Decrease Your Downtime
All those CrossFit sessions don’t make it okay to sit for hours afterward. Sedentary pockets of time are still bad for you. “Food consumed by an inactive body is likely to be stored as fat,” says Marc Hamilton, PhD, director of the Texas Obesity Research Center at the University of Houston. While scientists are still researching how active you need to be to fight fat storage, one thing’s for sure: “If you’re inactive more than you’re active, you’re on the wrong side of the seesaw,” says Hamilton.
Go to Sleep Already!
Unless you’re up late watching Game of Thrones to avoid spoilers tomorrow—we totally get it—head to bed. “Not getting enough sleep is associated with hunger and increases your risk for obesity,” says Neil Kline, DO, a spokesperson for the American Sleep Association. Blame your hormones for this one: With sleep loss, leptin drops and ghrelin rises, making you more likely to eat. Clock your seven to nine hours and tip the scale in your favor.

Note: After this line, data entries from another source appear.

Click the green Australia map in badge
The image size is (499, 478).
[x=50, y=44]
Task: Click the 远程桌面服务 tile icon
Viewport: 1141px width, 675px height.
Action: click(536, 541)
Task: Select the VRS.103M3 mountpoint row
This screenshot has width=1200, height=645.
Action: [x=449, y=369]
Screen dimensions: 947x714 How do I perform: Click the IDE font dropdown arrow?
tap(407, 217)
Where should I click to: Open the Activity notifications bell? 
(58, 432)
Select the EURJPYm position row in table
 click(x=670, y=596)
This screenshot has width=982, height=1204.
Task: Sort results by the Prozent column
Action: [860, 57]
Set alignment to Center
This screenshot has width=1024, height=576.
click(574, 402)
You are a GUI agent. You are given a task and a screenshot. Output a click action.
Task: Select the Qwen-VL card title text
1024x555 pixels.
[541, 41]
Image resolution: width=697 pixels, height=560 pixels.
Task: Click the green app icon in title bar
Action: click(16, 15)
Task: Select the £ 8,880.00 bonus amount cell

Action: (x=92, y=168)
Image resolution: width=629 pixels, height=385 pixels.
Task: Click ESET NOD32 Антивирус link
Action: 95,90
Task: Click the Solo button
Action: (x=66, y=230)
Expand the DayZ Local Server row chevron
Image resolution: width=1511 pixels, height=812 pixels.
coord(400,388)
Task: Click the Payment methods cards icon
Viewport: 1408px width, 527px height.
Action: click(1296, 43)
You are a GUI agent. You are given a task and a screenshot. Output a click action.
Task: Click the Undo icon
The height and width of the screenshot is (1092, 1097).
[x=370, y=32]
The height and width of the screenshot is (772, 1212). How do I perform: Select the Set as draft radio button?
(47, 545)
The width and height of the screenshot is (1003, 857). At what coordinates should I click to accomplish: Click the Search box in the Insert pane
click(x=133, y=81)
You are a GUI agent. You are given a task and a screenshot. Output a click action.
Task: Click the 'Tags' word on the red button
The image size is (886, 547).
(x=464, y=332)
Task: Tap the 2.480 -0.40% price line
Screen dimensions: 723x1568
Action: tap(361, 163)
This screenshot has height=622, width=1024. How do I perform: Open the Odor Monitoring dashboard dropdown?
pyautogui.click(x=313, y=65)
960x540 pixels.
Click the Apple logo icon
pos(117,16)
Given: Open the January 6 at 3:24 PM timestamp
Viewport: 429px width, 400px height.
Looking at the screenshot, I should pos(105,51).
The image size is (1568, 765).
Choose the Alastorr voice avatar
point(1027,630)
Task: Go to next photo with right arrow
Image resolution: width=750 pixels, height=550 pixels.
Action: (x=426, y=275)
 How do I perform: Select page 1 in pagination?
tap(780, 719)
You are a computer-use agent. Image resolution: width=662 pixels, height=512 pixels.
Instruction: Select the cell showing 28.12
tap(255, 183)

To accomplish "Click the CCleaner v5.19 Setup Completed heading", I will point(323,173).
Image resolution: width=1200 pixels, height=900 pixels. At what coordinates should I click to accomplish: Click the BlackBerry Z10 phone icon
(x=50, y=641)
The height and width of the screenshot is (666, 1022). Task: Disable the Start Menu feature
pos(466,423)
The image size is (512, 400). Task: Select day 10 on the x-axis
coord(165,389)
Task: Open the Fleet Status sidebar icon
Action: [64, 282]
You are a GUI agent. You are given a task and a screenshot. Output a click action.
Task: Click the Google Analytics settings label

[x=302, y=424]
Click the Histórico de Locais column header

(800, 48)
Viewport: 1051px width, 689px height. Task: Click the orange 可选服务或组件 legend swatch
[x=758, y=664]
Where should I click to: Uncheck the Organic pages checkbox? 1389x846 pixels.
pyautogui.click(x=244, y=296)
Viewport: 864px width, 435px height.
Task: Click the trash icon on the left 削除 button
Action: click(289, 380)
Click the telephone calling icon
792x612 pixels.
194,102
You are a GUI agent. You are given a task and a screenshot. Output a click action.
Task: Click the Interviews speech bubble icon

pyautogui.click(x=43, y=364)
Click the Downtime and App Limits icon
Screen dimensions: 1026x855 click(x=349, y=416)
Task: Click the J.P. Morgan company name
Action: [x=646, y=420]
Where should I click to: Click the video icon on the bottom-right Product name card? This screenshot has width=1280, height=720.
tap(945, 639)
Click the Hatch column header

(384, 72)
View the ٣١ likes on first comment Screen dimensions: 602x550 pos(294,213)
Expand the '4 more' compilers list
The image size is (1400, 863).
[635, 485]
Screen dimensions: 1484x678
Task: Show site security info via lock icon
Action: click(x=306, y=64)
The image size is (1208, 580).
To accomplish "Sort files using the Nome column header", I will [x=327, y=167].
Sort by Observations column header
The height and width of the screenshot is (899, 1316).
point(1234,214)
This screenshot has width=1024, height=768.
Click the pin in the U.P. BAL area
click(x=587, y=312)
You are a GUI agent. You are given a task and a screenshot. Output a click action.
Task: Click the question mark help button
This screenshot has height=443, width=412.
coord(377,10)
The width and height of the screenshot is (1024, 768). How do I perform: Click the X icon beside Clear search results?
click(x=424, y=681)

Perimenopausal hormonal changes can disrupt sleep patterns. “This may make you tired during the day and impact hormones that influence your appetite,” explains Neil Kline, DO, a spokesperson for the American Sleep Association. Quick naps (think 30 minutes) can re-energize you. When naps aren’t possible, improve your sleep hygiene: Limit caffeine to mornings, take your bedroom temperature down to between 60 and 67 degrees and practice relaxation techniques like meditation.
Up the Cardio
As hormones fluctuate during the transition to menopause, women are more likely to gain body fat, especially in the abdominal area, according to experts. The most effective type of exercise to blast ab fat is cardio. To slim down, you’ll need more than 2.5 hours of moderate activity (like brisk walks) or more than 75 minutes of vigorous activity (like running) per week.
Monitor Your Meds
Oh, what a bitter pill: Medication you take to feel better can make you feel worse—thanks to excess pounds. “Many antidepressants, steroids, antihistamines and beta blockers can be culprits,” says New Orleans–based obesity researcher Donna Ryan, MD. “Talk to your doctor about alternatives. Some are weight neutral or may even produce weight loss.”
Build Some Lean Muscle
Combining cardio with strength work is very effective at improving your overall shape—so don’t spend every workout on the treadmill only. “You can experience sarcopenia, the loss of muscle with age,” says exercise physiologist Richard Weil, director of the Mount Sinai St Luke’s Weight Loss Program in NYC. “Cardio will break down muscle and lower your resting metabolism.” Bring it back up by getting strength training into the mix.
Shrink Your Eating Window
If you eat dinner early (finish by 6 p.m.) and “breakfast” later (around noon), you’ll expand the time between your last and first meals, a form of intermittent fasting. This practice, which isn’t new but has been getting a lot of buzz, requires a 12- to 18-hour window of not eating to boost your fat burn. It’s an easy way to limit calories without counting them, says registered dietitian Julieanna Hever, RD, author of the The Vegiterranean Diet. Research suggests it may help prevent diseases like diabetes, heart disease and even cancer. Talk to your MD before getting started.
As we get older, we’re more likely to be diagnosed with hypothyroidism, a condition that can lead to weight gain. “Make sure you have your annual physical and get a comprehensive blood test that includes the full thyroid panel,” suggests Alpana Shukla, MD, director of clinical research for the Comprehensive Weight Control Center at Weill Cornell Medicine in NYC. Treatment may help you get rid of extra pounds.
Eat. More. Fiber.
Your metabolism is slowing down but your hunger may not be. Feel fuller by upping your fiber intake with whole grains, legumes, fruits and veggies.